English (65)  Spanish (5)  French (1)  All languages (71)
Showing 1-5 of 65 (next | show all)
I turned to Dashiell Hammet since he was one of the first authors to popularize the hardboiled genre. This style is one of my favorites, and I've read examples of it from American and Japanese authors. I really love Raymond Chandler, who is sometimes called Hammet's successor. On a meta-level, I was also excited that Hammet was born in my adopted state of Maryland (in St. Mary's County) and grew up in Philly (my hometown) and Baltimore (my new hometown and where I worked for many years). Alas, the stars didn't align to make this a great book for me.

The hardboiled style of fast-paced, staccato writing is absolutely there. Hammet has mastered the art of story telling and I wanted to finish the book almost from the very first page. However, unlike Chandler, there was no social context or message. I have called Chandler a hardboiled Steinbeck: dealing with social issues while still telling a great detective story. Hammet's characters are two-dimensional cut outs who lack any nuanced behaviors or redeeming factors. They have no backstory or clear motivation. There's no discussion of the overall social situation, how things got the way they were, why it should be fixed and how that might not work anyway.

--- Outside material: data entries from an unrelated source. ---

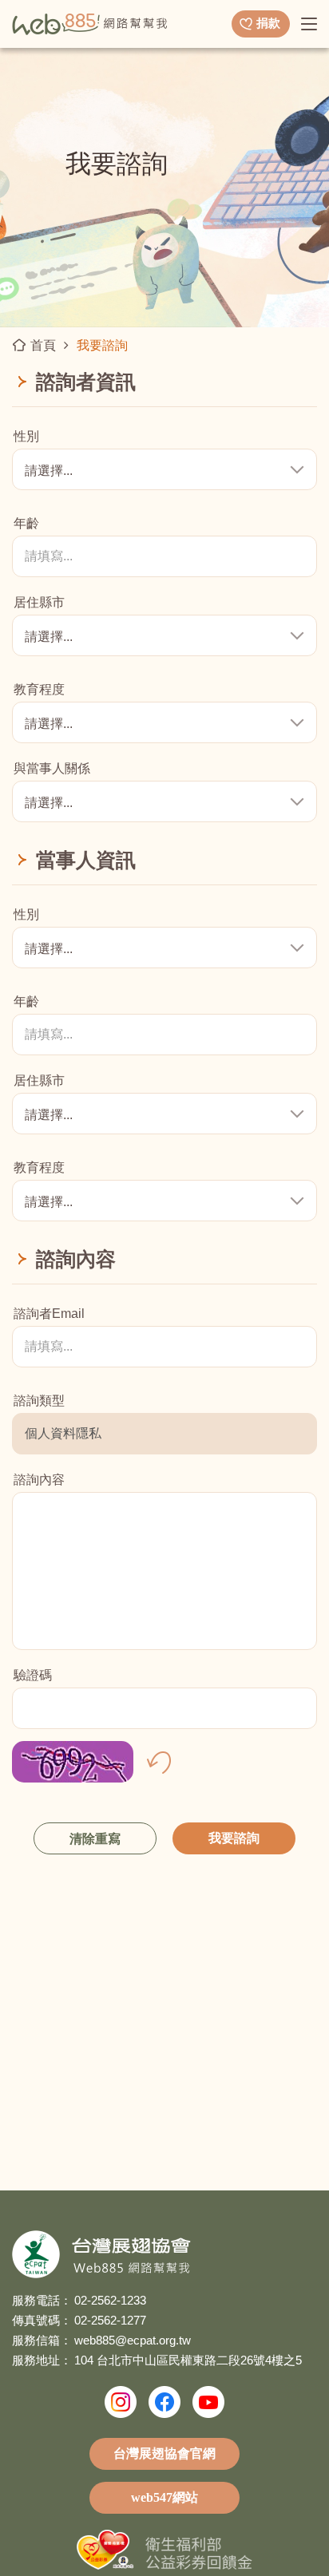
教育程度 (39, 689)
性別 (26, 436)
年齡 (26, 523)
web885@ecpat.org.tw (132, 2340)
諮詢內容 (39, 1480)
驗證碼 (33, 1675)
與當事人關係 (52, 768)
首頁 (43, 345)
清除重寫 (95, 1839)
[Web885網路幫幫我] (90, 23)
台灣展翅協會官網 (164, 2453)
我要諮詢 (234, 1838)
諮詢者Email (49, 1314)
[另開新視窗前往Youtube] (208, 2402)
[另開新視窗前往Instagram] (121, 2402)
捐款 (268, 23)
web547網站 (164, 2497)
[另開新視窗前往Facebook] (164, 2402)
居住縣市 (39, 602)
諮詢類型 (39, 1401)
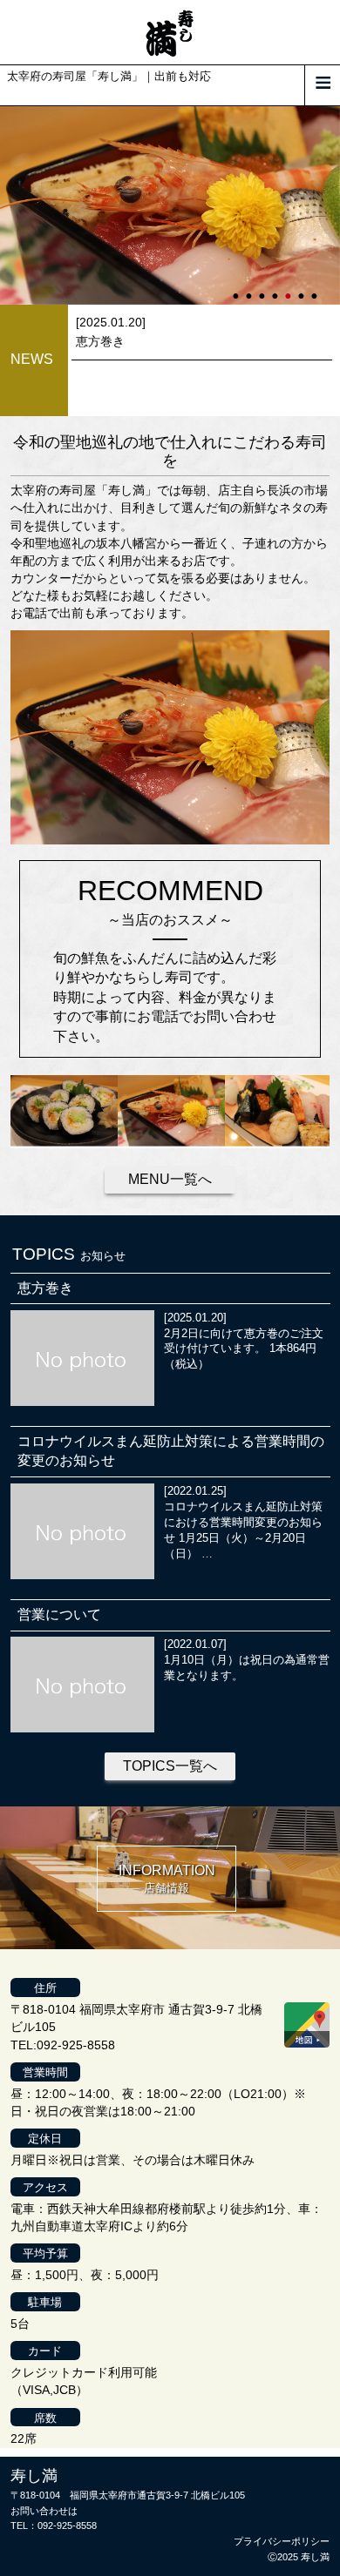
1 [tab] (237, 288)
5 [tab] (289, 288)
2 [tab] (250, 288)
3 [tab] (263, 288)
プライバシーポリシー (282, 2541)
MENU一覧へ (170, 1179)
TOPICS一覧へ (170, 1766)
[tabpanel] (170, 206)
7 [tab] (315, 288)
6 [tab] (302, 288)
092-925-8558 (67, 2525)
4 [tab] (276, 288)
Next (8, 205)
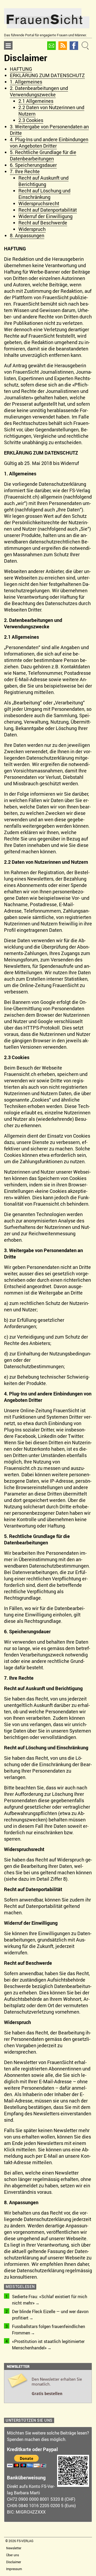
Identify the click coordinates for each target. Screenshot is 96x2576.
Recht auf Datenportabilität (47, 210)
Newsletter (13, 2548)
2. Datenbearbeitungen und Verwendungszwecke (39, 91)
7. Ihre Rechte (25, 171)
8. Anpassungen (27, 235)
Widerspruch (32, 229)
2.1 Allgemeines (35, 101)
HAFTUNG (21, 69)
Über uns (12, 2555)
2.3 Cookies (30, 120)
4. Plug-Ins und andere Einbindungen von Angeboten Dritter (49, 142)
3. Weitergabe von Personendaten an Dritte (49, 129)
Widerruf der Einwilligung (45, 216)
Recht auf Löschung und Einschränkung (44, 193)
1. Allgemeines (26, 81)
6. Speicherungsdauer (33, 165)
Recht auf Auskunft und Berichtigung (43, 181)
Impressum (14, 2569)
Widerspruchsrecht (38, 203)
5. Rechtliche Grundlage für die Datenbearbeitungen (43, 155)
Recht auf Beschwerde (42, 222)
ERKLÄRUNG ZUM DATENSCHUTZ (47, 75)
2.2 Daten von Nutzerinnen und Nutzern (51, 110)
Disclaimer (13, 2562)
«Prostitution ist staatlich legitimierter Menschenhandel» (48, 2344)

In Red Harvest, one has a very utilitarian story of bad guys getting taken down by the scheming of an unnamed and shady detective. This feels ore like the script for a late 20th/early 21st century Hollywood film. Lots of "shoot 'em up", sexiness and drinking, rather than a well-honed novel from the early 20th. Alas, I probably won't read any more Hammet. ( )
  drew_asson | Mar 22, 2020 |
This book confused me. Not because of the plot was convoluted, but because I don't understand why the main character did some of the things he did. Maybe that's because I'm used to reading books where the main character is the good guy, where the Op in Red Harvest is more grey then anything. He has no problems exacting revenge on anyone, even if it means him doing illegal things.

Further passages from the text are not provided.